## Exercise goal
When you write out the records, keep every word exact and drop the pictures.

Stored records
....................

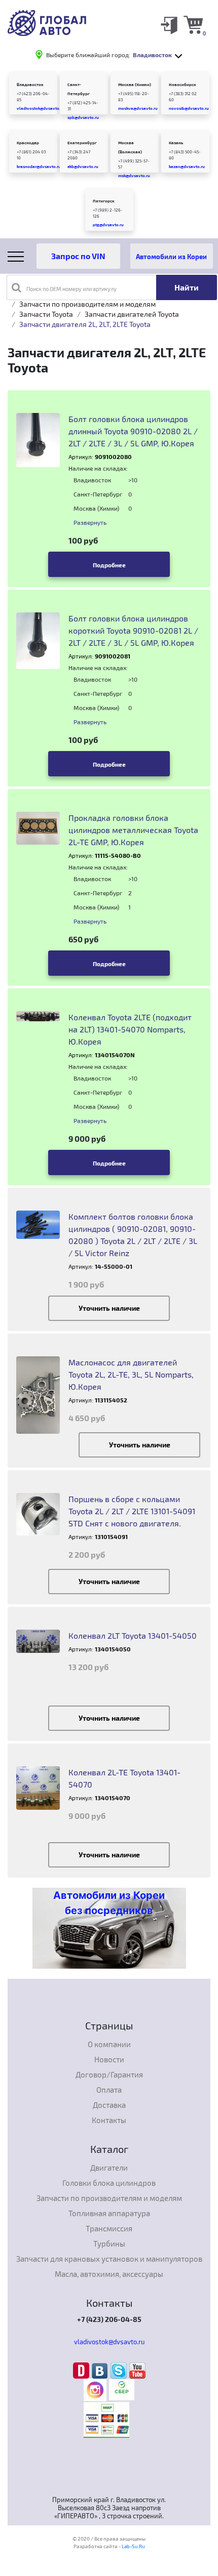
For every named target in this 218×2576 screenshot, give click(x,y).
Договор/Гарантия (109, 2074)
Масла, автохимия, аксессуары (109, 2273)
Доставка (109, 2104)
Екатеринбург (82, 142)
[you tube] (137, 2369)
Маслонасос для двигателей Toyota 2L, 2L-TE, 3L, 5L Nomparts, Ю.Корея (131, 1374)
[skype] (120, 2369)
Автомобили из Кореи (171, 256)
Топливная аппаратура (109, 2213)
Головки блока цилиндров (109, 2182)
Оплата (109, 2089)
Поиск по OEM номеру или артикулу (71, 288)
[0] (193, 24)
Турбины (109, 2243)
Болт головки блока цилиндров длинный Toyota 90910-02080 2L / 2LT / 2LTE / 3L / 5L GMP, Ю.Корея (133, 431)
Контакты (109, 2120)
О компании (109, 2044)
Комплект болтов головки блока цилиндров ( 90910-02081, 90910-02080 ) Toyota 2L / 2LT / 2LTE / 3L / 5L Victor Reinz (132, 1235)
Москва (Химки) (134, 84)
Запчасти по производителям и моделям (87, 304)
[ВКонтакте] (101, 2369)
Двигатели (109, 2167)
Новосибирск (182, 84)
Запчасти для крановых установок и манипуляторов (109, 2258)
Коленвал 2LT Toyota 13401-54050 (132, 1635)
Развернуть (90, 522)
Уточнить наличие (109, 1308)
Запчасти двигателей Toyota (132, 314)
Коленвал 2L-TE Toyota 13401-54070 (124, 1778)
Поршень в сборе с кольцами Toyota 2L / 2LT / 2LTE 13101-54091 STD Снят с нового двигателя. (131, 1511)
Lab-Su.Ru (133, 2546)
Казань (176, 142)
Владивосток (30, 84)
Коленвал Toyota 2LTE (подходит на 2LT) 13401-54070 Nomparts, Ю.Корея (130, 1029)
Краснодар (28, 142)
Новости (109, 2059)
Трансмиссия (109, 2228)
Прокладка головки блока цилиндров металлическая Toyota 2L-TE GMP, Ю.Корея (133, 830)
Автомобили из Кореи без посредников (109, 1903)
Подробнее (109, 564)
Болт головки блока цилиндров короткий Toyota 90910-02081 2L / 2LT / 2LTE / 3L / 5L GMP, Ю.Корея (133, 630)
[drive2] (82, 2369)
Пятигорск (104, 200)
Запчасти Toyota (46, 314)
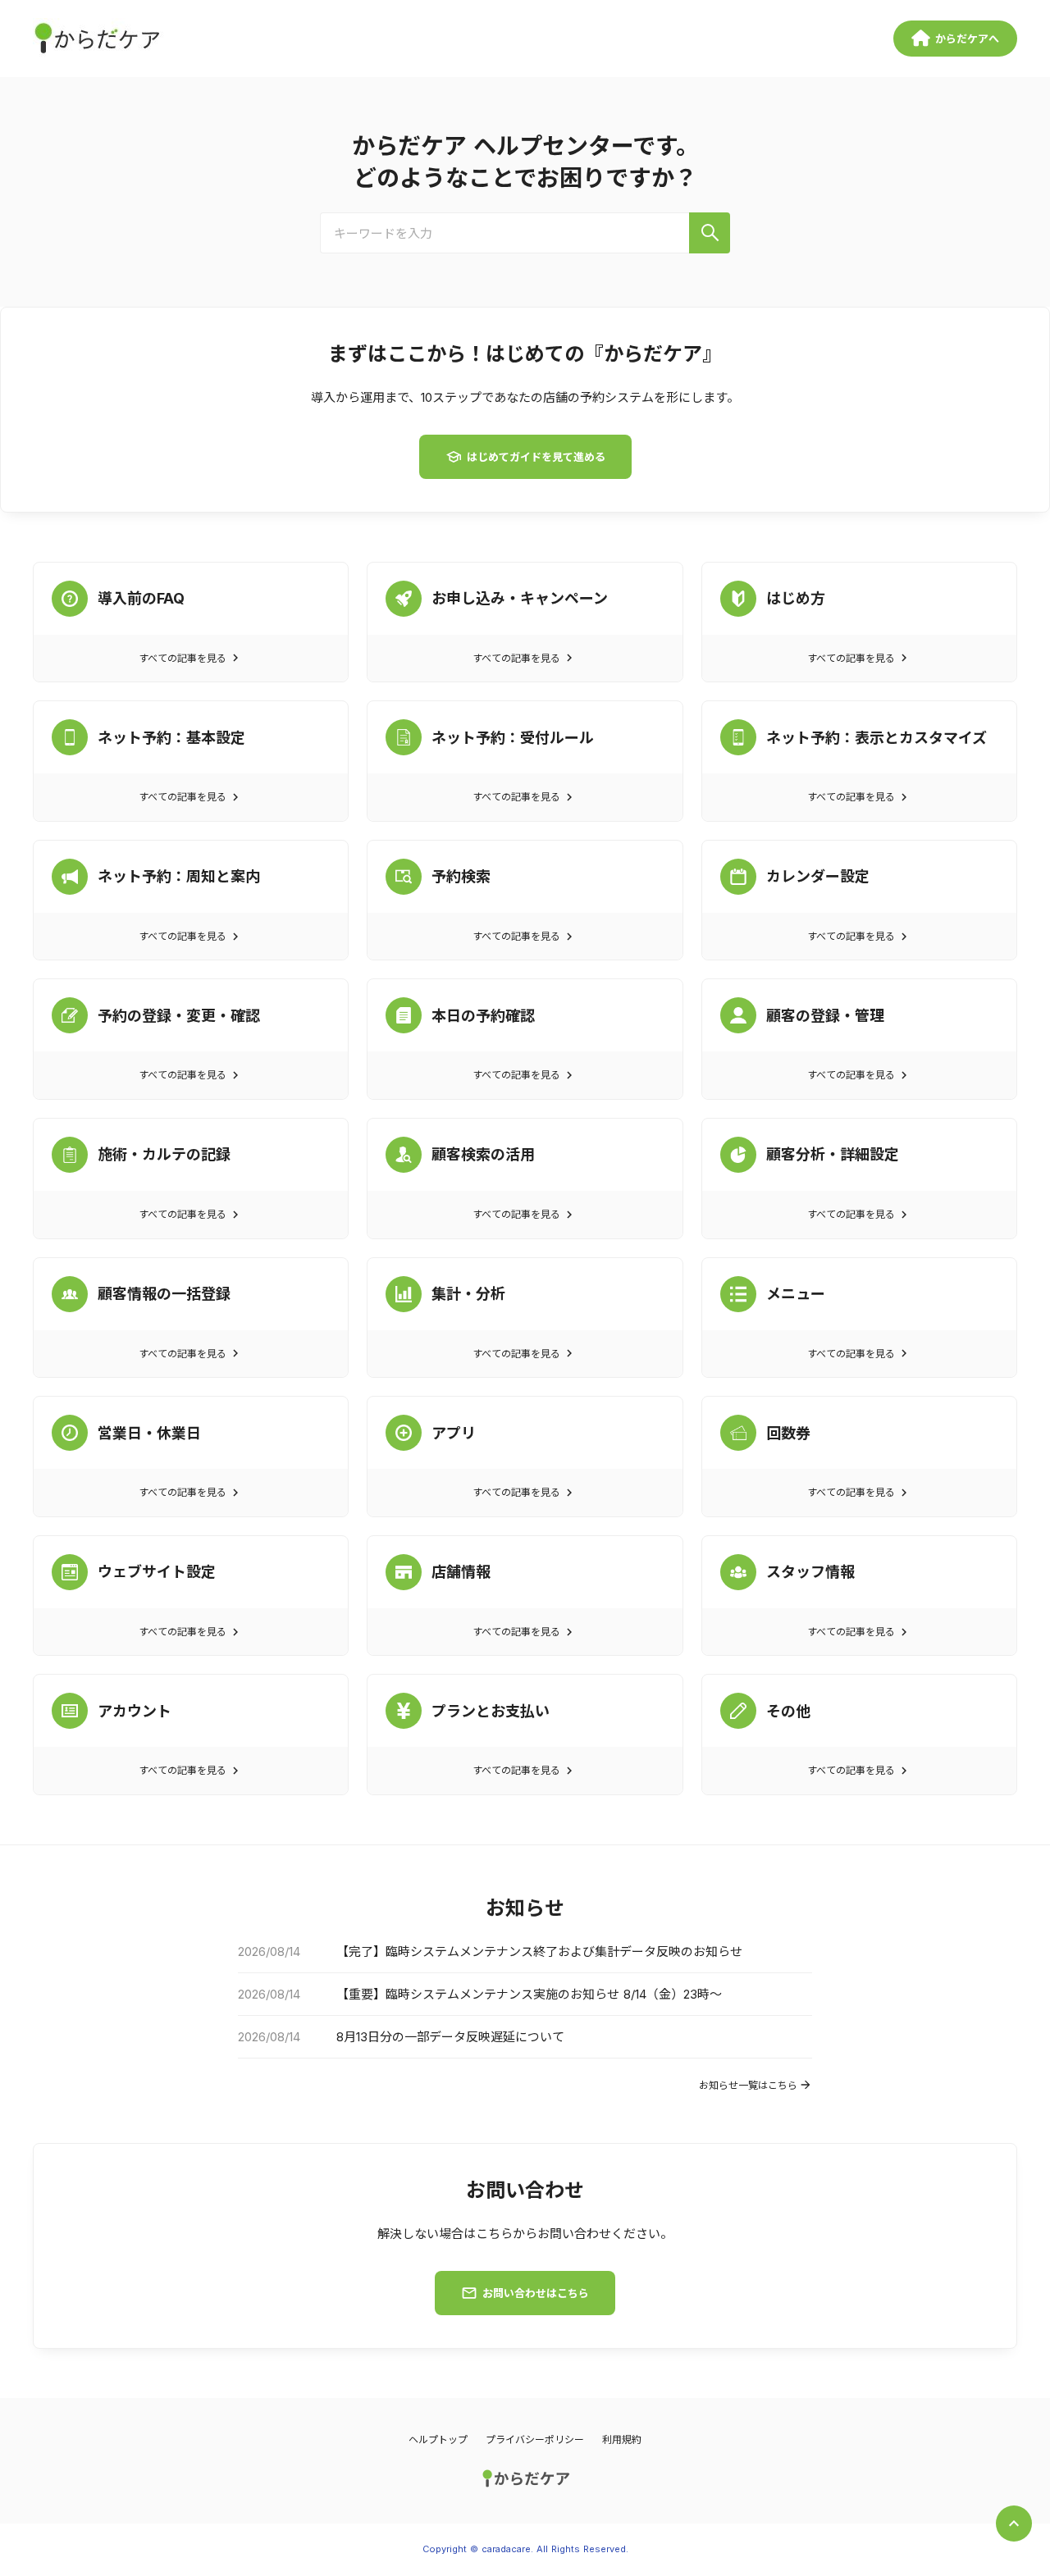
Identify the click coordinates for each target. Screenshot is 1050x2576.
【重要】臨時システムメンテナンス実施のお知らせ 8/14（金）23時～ (529, 1994)
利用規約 (621, 2439)
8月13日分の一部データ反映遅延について (450, 2037)
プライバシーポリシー (535, 2439)
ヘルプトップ (438, 2439)
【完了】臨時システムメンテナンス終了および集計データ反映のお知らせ (539, 1951)
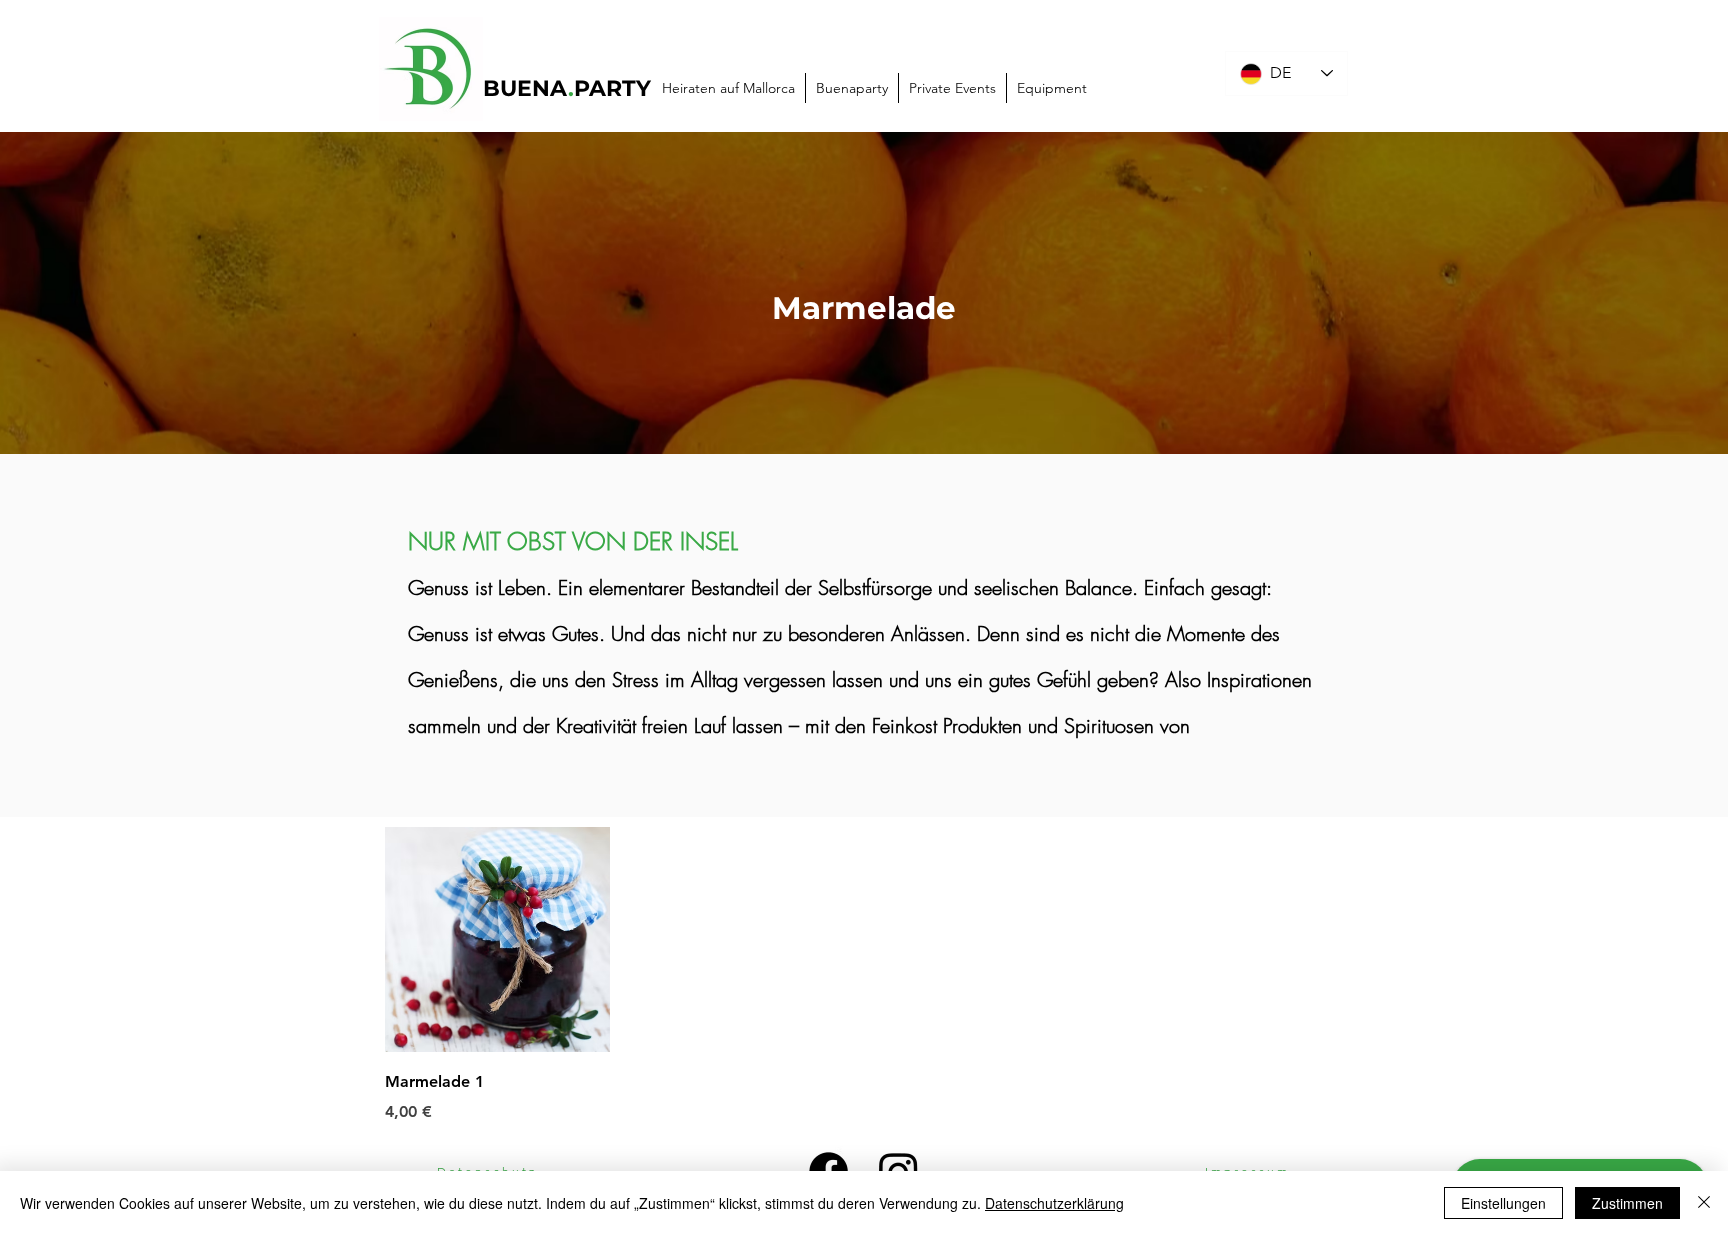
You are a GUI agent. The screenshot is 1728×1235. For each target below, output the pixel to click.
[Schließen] (1704, 1203)
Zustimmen (1627, 1203)
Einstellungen (1503, 1203)
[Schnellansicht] (497, 939)
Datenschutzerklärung (1054, 1203)
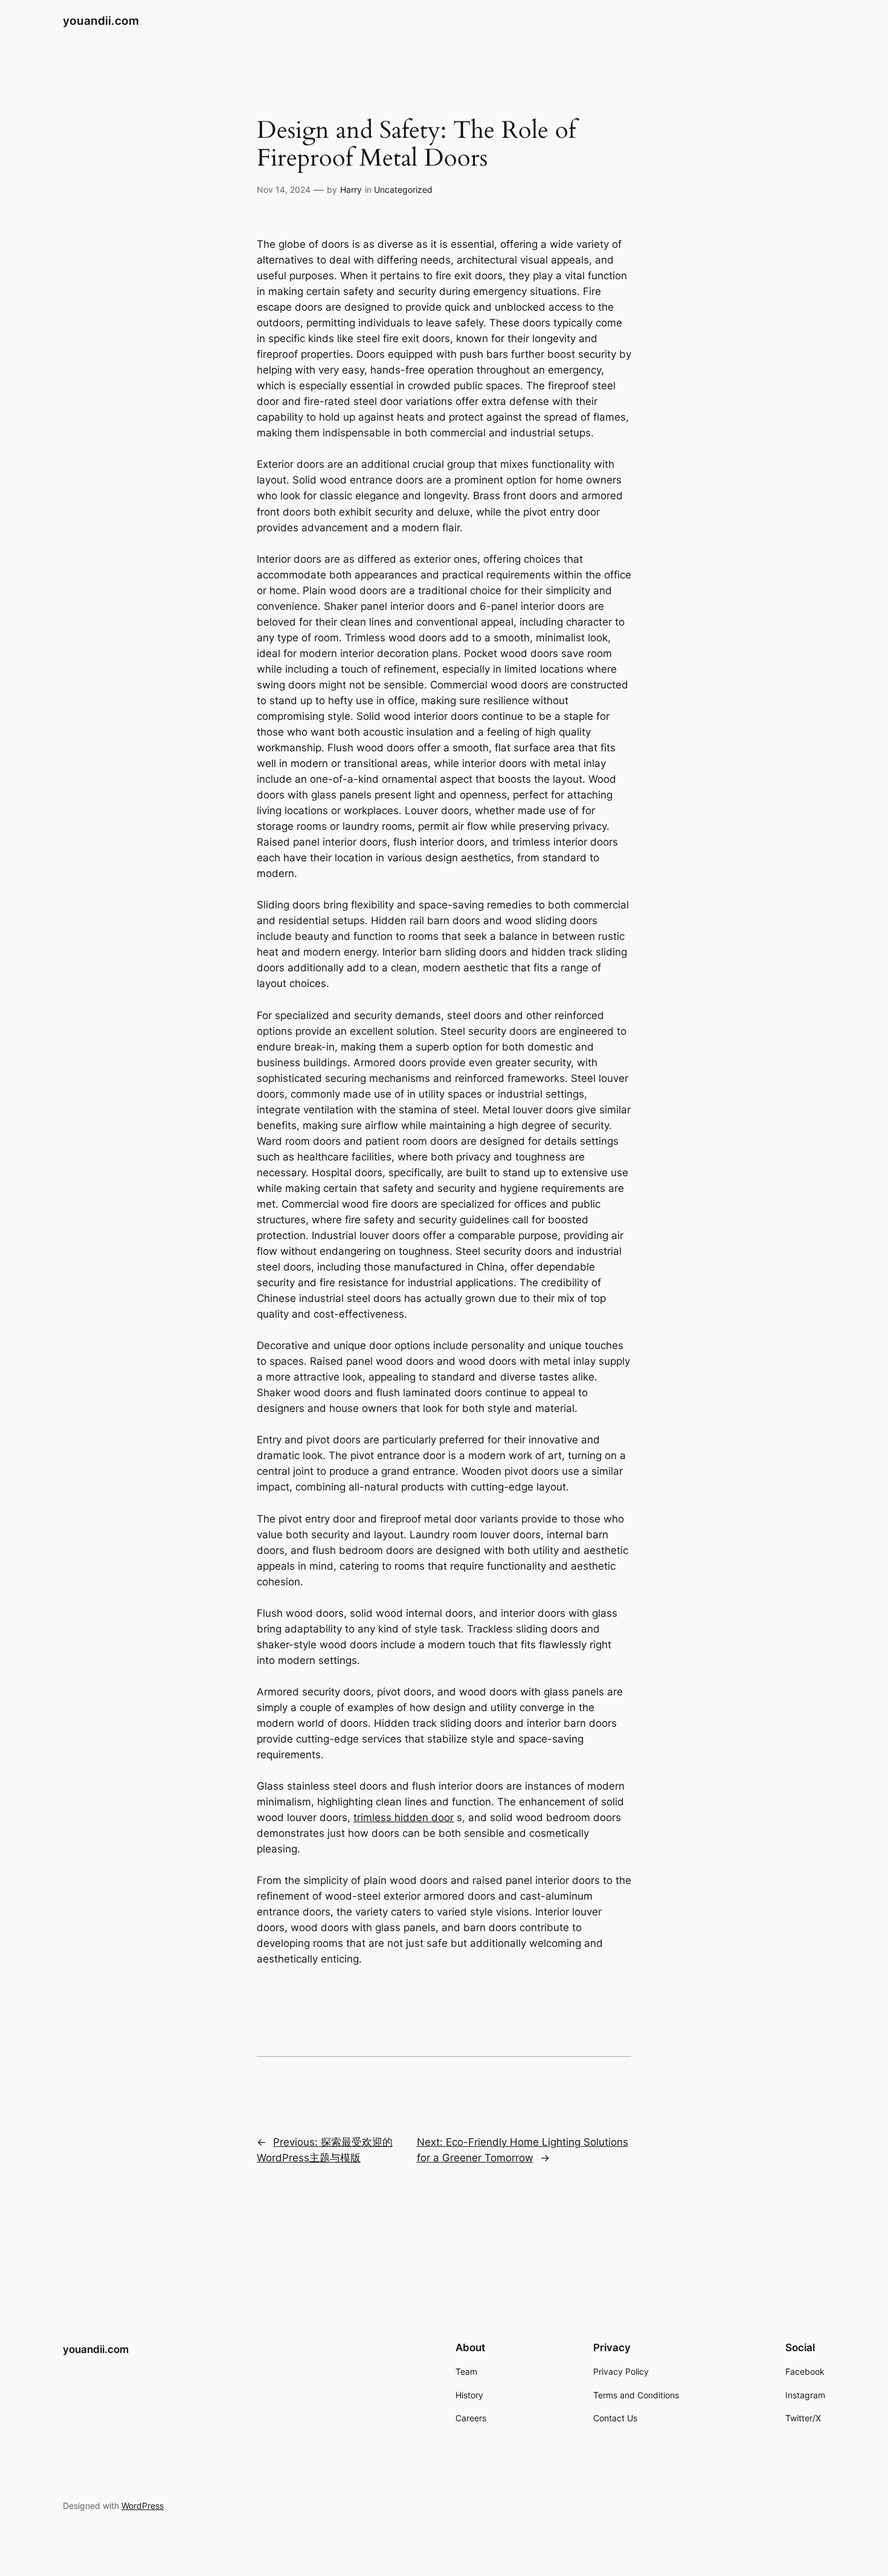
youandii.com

....................

## Result for this task
For every named target in this 218×2576 screenshot, give click(x,y).
Договор/Гарантия (109, 2074)
Масла, автохимия, аксессуары (109, 2273)
Доставка (109, 2104)
Екатеринбург (82, 142)
[you tube] (137, 2369)
Маслонасос для двигателей Toyota 2L, 2L-TE, 3L, 5L Nomparts, Ю.Корея (131, 1374)
[skype] (120, 2369)
Автомобили из Кореи (171, 256)
Топливная аппаратура (109, 2213)
Головки блока цилиндров (109, 2182)
Оплата (109, 2089)
Поиск по OEM номеру или артикулу (71, 288)
[0] (193, 24)
Турбины (109, 2243)
Болт головки блока цилиндров длинный Toyota 90910-02080 2L / 2LT / 2LTE / 3L / 5L GMP, Ю.Корея (133, 431)
Контакты (109, 2120)
О компании (109, 2044)
Комплект болтов головки блока цилиндров ( 90910-02081, 90910-02080 ) Toyota 2L / 2LT / 2LTE / 3L / 5L Victor Reinz (132, 1235)
Москва (Химки) (134, 84)
Запчасти по производителям и моделям (87, 304)
[ВКонтакте] (101, 2369)
Двигатели (109, 2167)
Новосибирск (182, 84)
Запчасти для крановых установок и манипуляторов (109, 2258)
Коленвал 2LT Toyota 13401-54050 (132, 1635)
Развернуть (90, 522)
Уточнить наличие (109, 1308)
Запчасти двигателей Toyota (132, 314)
Коленвал 2L-TE Toyota 13401-54070 (124, 1778)
Поршень в сборе с кольцами Toyota 2L / 2LT / 2LTE 13101-54091 STD Снят с нового двигателя. (131, 1511)
Lab-Su.Ru (133, 2546)
Казань (176, 142)
Владивосток (30, 84)
Коленвал Toyota 2LTE (подходит на 2LT) 13401-54070 Nomparts, Ю.Корея (130, 1029)
Краснодар (28, 142)
Новости (109, 2059)
Трансмиссия (109, 2228)
Прокладка головки блока цилиндров металлическая Toyota 2L-TE GMP, Ю.Корея (133, 830)
Автомобили из Кореи без посредников (109, 1903)
Подробнее (109, 564)
Болт головки блока цилиндров короткий Toyota 90910-02081 2L / 2LT / 2LTE / 3L / 5L GMP, Ю.Корея (133, 630)
[drive2] (82, 2369)
Пятигорск (104, 200)
Запчасти Toyota (46, 314)
Identify the click coordinates for each target. Screenshot is 1050x2576.
【重要】臨時システムメンテナンス実施のお知らせ 8/14（金）23時～ (529, 1994)
利用規約 (621, 2439)
8月13日分の一部データ反映遅延について (450, 2037)
プライバシーポリシー (535, 2439)
ヘルプトップ (438, 2439)
【完了】臨時システムメンテナンス終了および集計データ反映のお知らせ (539, 1951)
You are a GUI agent. The screenshot is 1728×1235. For each target below, output the pixel to click.
[Schließen] (1704, 1203)
Zustimmen (1627, 1203)
Einstellungen (1503, 1203)
[Schnellansicht] (497, 939)
Datenschutzerklärung (1054, 1203)
youandii.com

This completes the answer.